Spring for Apache Hadoop hits first major release
SpringSource release their Hadoop-helping project for Spring users, which aims to streamline the heavy lifting process for newcomers.
Almost a year to the day since its
opening milestone, Spring for Apache Hadoop
has reached its first major release, melding together the data
processing technology with the established Java EE
Hadoop might be written in Java, but it’s evolved since its
inception to include different components beyond HDFS and MapReduce
alone. With so many offshoot projects like Hive, Pig and HBase
performing key jobs in the guts of Hadoop, the
SpringSource team have spent much of the last
year making it easier for Spring users to get grips with
Hadoop’s many limbs, said
SpringSource’s Costin Leau. This has
been done by applying the familiarity of
Spring’s Template API design pattern, to
create helper classes.
The team also recognise that Hadoop applications can become
unwieldy if you add too many components to the mix. Leau says that
the team want to encourage a “start small and grow” approach
through the introduction of “various runner classes” for Hadoop’s
supporting cast (Hive, Pig, Cascading).
Integration with existing Spring projects aims to streamline
the heavy lifting process for newcomers. The use of Spring
Integration alongside Spring Hadoop allows developers to filter
event streams before they go into HDFS or into another NoSQL store.

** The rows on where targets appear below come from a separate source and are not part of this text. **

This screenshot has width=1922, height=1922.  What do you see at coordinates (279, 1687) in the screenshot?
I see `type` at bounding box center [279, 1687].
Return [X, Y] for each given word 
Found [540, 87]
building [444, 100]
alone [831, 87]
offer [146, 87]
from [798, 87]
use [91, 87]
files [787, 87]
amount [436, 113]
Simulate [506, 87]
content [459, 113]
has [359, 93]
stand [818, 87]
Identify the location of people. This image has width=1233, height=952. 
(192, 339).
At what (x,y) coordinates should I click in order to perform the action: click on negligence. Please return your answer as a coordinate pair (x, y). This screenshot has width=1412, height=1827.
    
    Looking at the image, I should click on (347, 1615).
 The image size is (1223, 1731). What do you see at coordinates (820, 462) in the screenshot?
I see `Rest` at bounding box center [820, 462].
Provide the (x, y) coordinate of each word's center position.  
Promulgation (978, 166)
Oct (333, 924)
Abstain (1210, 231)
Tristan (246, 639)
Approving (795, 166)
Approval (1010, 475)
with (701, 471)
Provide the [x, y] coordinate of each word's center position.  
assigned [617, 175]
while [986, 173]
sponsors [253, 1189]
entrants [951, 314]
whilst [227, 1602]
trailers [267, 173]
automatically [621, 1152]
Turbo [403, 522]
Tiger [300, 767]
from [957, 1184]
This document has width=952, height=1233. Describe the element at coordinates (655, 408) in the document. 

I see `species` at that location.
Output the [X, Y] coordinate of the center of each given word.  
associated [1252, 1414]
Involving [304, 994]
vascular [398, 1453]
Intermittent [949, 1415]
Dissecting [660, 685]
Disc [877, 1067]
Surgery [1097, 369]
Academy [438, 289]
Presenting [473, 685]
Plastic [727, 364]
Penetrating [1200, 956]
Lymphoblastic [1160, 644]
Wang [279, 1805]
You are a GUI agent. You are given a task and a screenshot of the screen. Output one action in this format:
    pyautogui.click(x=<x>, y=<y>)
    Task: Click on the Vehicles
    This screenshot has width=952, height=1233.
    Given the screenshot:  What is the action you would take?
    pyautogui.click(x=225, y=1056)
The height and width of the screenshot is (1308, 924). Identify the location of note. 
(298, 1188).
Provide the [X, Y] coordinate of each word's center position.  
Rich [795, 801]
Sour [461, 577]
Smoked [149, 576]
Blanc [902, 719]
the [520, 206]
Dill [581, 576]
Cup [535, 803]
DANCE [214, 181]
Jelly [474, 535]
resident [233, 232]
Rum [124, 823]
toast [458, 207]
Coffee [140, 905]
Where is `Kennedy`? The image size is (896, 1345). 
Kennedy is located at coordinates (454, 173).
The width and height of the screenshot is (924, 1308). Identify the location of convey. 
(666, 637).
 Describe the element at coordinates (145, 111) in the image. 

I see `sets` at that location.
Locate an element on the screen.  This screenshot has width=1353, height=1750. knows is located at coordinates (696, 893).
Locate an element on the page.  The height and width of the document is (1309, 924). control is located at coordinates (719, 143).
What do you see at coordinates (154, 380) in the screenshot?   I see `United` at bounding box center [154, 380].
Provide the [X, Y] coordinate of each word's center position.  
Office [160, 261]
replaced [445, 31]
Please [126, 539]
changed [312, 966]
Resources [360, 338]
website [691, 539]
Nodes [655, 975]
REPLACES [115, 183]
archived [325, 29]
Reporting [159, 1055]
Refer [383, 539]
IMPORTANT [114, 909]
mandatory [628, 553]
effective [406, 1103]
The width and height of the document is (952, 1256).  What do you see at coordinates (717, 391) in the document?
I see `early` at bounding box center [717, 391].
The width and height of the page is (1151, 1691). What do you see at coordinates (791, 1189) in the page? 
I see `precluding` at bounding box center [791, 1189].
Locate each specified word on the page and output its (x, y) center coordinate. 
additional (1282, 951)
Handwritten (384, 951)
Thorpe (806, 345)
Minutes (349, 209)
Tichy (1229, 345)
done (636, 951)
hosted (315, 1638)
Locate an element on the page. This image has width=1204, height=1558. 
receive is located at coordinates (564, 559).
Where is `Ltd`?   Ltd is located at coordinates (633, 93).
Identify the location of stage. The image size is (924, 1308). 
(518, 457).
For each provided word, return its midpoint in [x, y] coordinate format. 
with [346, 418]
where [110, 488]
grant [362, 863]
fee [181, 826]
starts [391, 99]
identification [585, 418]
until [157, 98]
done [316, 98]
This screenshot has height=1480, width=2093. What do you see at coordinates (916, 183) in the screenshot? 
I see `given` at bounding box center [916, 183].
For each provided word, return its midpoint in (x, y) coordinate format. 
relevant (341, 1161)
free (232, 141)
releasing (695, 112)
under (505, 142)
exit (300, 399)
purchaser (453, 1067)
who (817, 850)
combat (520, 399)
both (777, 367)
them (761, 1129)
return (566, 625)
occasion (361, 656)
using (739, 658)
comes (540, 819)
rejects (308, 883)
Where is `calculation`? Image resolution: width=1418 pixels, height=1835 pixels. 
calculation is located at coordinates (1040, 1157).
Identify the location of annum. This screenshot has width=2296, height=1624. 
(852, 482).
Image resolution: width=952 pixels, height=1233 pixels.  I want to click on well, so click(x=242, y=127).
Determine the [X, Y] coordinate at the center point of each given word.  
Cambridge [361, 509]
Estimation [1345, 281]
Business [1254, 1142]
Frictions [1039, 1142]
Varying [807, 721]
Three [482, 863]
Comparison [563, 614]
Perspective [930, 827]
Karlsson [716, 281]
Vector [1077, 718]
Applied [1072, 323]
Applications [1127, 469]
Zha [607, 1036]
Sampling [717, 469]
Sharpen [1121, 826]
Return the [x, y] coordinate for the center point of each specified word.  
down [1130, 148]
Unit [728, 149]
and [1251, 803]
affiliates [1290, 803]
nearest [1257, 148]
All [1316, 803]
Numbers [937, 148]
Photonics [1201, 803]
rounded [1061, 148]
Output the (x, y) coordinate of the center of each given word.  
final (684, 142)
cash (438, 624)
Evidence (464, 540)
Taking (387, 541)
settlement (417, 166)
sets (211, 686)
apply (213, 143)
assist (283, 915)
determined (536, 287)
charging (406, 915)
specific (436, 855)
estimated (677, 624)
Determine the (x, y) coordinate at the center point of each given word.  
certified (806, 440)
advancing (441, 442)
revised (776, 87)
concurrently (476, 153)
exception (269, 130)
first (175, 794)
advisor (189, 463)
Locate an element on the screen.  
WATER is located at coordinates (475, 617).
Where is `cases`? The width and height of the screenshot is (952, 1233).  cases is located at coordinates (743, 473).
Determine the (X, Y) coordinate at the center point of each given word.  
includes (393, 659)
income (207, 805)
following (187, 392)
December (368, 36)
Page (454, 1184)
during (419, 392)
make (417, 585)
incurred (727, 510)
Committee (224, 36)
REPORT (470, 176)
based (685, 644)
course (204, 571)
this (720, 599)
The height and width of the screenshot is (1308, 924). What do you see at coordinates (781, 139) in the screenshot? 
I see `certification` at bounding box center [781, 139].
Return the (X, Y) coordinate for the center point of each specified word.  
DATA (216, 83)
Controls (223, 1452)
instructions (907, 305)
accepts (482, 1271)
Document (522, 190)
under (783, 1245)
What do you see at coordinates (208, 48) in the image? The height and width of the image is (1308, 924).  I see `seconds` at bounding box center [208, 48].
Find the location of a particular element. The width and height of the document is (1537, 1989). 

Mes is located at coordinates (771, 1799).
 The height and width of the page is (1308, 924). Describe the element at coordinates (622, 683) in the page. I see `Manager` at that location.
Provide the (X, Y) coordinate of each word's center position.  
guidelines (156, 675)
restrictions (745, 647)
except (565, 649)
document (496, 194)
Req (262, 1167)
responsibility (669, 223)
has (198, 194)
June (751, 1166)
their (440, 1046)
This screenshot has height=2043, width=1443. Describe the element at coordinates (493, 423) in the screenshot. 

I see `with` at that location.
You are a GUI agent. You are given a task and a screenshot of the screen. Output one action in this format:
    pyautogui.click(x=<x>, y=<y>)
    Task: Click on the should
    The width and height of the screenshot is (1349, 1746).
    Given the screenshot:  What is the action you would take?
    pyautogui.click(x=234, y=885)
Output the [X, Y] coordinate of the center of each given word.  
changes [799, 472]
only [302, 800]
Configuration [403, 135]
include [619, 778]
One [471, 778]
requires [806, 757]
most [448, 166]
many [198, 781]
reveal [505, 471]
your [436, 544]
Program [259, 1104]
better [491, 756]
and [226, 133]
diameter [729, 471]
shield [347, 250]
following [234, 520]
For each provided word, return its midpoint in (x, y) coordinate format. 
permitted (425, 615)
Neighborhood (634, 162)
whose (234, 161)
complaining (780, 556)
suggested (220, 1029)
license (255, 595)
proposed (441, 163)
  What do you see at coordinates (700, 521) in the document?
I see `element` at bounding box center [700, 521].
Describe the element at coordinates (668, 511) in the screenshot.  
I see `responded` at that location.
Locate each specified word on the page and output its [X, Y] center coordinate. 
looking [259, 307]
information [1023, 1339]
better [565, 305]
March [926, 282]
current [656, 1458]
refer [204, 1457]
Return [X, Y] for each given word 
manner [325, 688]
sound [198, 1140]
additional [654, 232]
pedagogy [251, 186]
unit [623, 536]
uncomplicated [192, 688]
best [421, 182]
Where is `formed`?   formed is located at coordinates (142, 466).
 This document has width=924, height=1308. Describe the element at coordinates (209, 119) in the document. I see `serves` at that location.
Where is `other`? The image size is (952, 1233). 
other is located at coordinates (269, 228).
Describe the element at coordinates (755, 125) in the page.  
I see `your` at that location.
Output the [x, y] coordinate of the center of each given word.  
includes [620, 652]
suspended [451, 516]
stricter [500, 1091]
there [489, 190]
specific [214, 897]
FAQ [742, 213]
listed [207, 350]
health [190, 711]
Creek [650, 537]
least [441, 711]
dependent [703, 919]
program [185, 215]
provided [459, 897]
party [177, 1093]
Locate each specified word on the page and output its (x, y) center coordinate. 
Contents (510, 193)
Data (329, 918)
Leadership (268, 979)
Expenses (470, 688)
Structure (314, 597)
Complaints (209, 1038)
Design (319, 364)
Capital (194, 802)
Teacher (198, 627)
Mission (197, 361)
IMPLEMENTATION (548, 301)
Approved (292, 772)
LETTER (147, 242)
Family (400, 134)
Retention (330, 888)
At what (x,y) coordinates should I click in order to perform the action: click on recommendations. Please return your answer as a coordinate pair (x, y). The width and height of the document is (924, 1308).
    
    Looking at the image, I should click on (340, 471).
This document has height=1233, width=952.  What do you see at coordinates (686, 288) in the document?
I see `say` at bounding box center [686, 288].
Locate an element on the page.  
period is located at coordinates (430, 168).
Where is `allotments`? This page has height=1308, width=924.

Users can also upgrade to Spring Batch, a REST API which controls
the processing side of Hadoop.
With Spring’s roots firmly in the enterprise, portability is
another key design goal of the project. Leau says that they
are testing against
some of the major Hadoop
distributions (including Cloudera CDH3 and CDH4,
Greenplum HD) as well as the vanilla codebase to ensure
reliability. With Hadoop 2.0 still in the pipeline, there’s no
immediate plans to support the next major version, but Leau says
the team will keep a “close eye” on development.
The release has come at just the right time – with Hadoop
maturing and cementing itself as an enterprise technology of
choice, SpringSource are in a prime position to make Spring a key
component for big data developers’ stacks. Now the challenge is to
garner a strong community behind it.